◆ EXTRAIT À LIRE ◆
RÉVOLUTION
ET MOUVEMENT SOCIAL
Archive d'Alarme N°12
Juin 1981
Lorsqu'on se réclame
du socialisme scientifique, cela implique qu'on doit à partir de la situation
objective présente, déduire les tâches révolutionnaires concrètes du
prolétariat
Or examinions cette
situation objective, nous remarquons que le capitalisme n’a plus aucune raison
d'être, qu’il est totalement réactionnaire; en effet pour les
révolutionnaires, le seul critère de progrès d'une société d'exploitation
de l'homme par l’homme, ne peut être que la construction des conditions
objectives permettant son dépassement révolutionnaire, et la construction
rapide d'une société progressive. C'est à dire qu'une telle société n’est
progressive que lorsqu’elle construit ces conditions objectives, mais existant
encore une fois ces conditions crées, elle devient réactionnaire. Dans le cas
qui nous intéresse: le capitalisme, les conditions objectives sont donc, un
monde unit par les rapports capitalistes dans lequel le prolétariat est une
force internationale potentiellement puissante et capable de détruire le capitalisme;
et des forces productives suffisamment développées, le monde est unit depuis le
début du siècle, et le prolétariat a prouvé sa capacité à abattre le
capitalisme et à construire le communisme, par la vague
révolutionnaire de 1917-1937. Les conditions objectives sont présentes depuis
le début du siècle, et donc depuis lors ce système est en décadence.

◆ CONSIGNE A ◆
Relevez tous les nombres écrits en chiffres dans le texte sur la révolution et le mouvement social.

Lignes de données

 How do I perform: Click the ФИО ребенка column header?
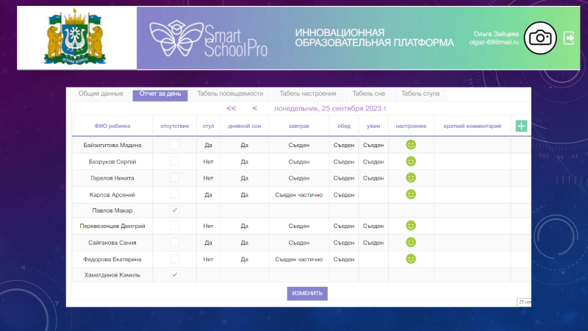point(112,127)
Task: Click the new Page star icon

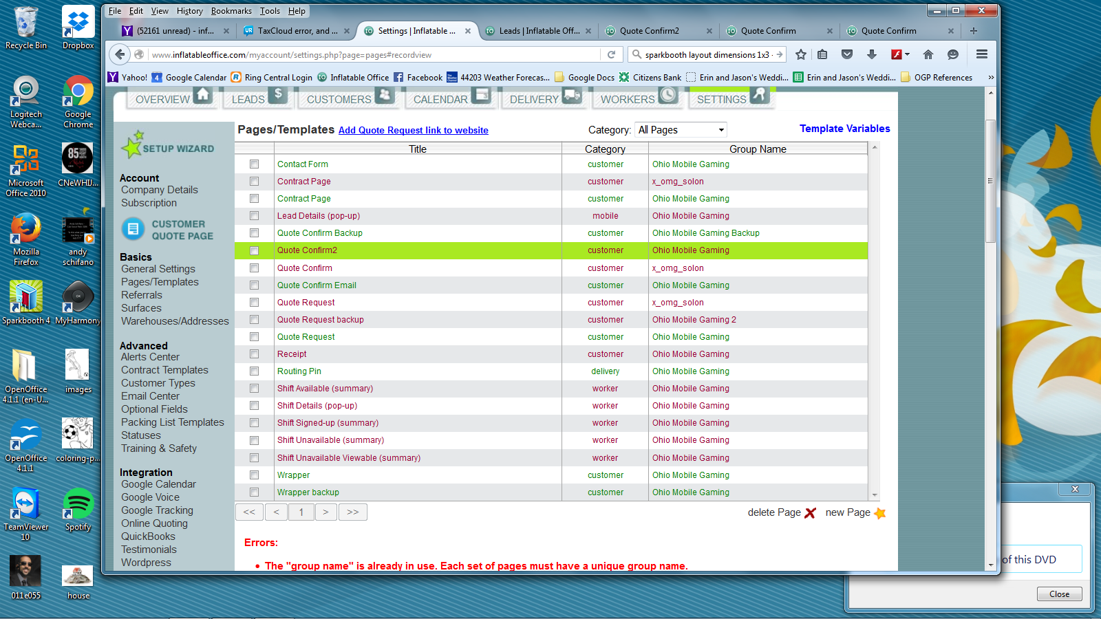Action: (879, 513)
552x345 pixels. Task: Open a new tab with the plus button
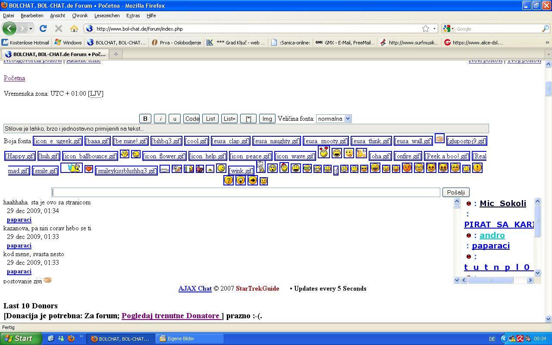pos(116,54)
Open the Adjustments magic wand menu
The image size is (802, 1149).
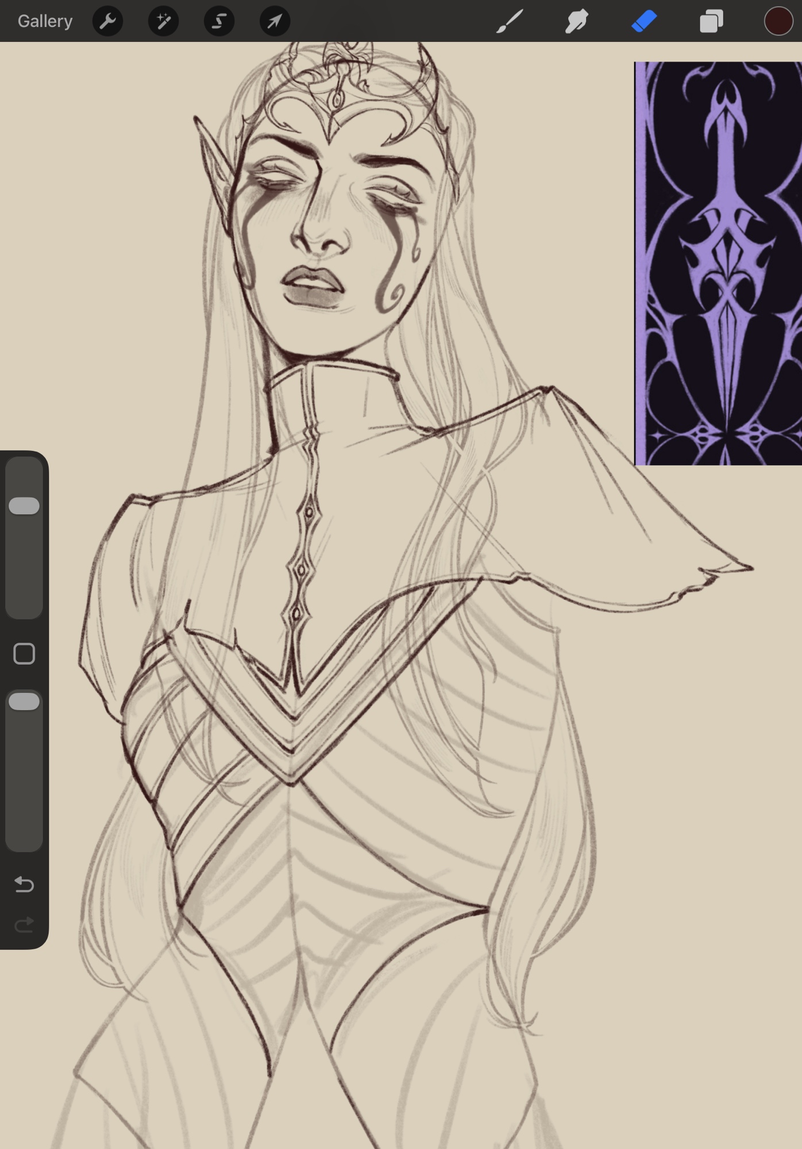163,21
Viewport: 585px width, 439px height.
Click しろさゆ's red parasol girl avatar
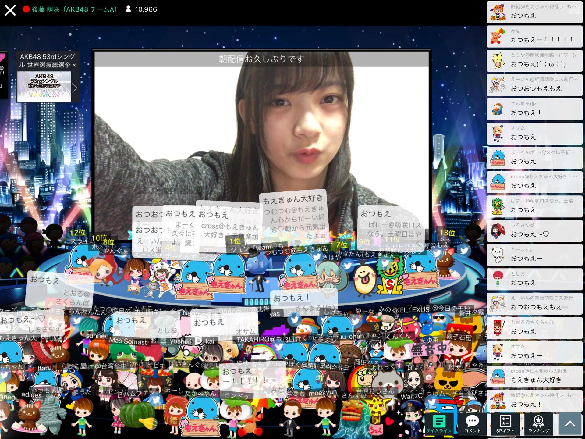[x=498, y=231]
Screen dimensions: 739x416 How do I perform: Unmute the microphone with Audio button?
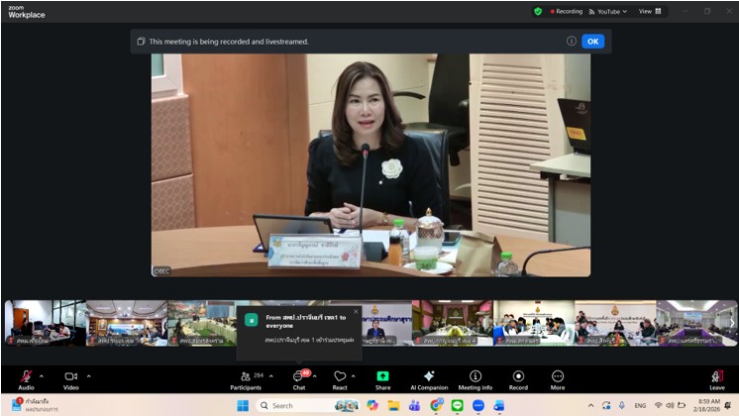pos(26,377)
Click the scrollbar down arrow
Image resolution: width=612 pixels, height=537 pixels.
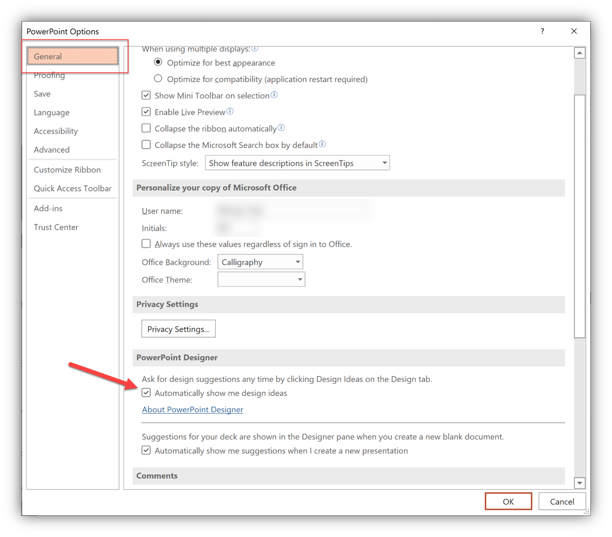click(x=579, y=483)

◆ CONSIGNE B ◆
Recopiez à l'identique les lignes des enregistrements qui vont de celle contenant "Click the scrollbar down arrow" jusqu'à la fin des enregistrements, ces deux bornes comprises. Laissez les images de côté.

◆ RÉPONSE COMPLÈTE A ◆
12, 1981, 1917, 1937

◆ RÉPONSE COMPLÈTE B ◆
Click the scrollbar down arrow
Image resolution: width=612 pixels, height=537 pixels.
click(x=579, y=483)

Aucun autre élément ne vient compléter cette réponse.